*** DATA FOR THIS EXERCISE ***

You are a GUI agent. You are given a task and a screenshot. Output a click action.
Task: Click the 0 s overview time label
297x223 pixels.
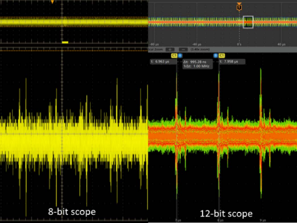239,44
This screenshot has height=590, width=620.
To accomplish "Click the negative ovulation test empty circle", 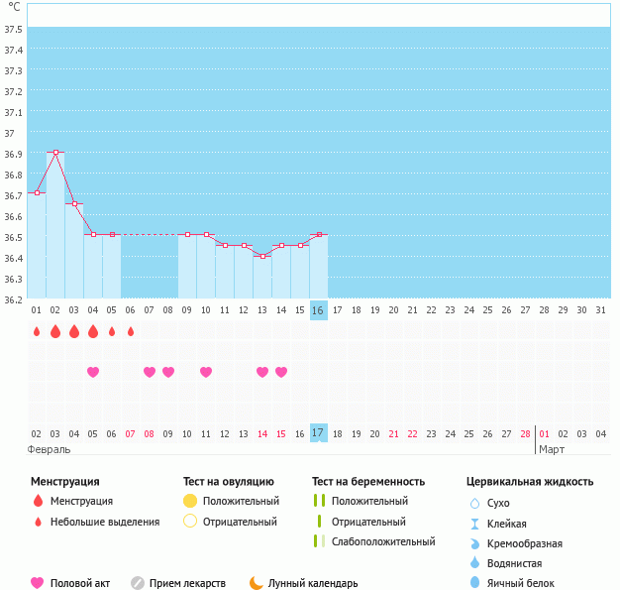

***

• TASK PROMPT: Set down every entry above without alteration, but print no images.

• RESPONSE AREA:
You are a GUI agent. You are given a task and a screenshot. Output a click action.
Task: Click the 0 s overview time label
297x223 pixels.
239,44
This screenshot has height=590, width=620.
To accomplish "Click the negative ovulation test empty circle", 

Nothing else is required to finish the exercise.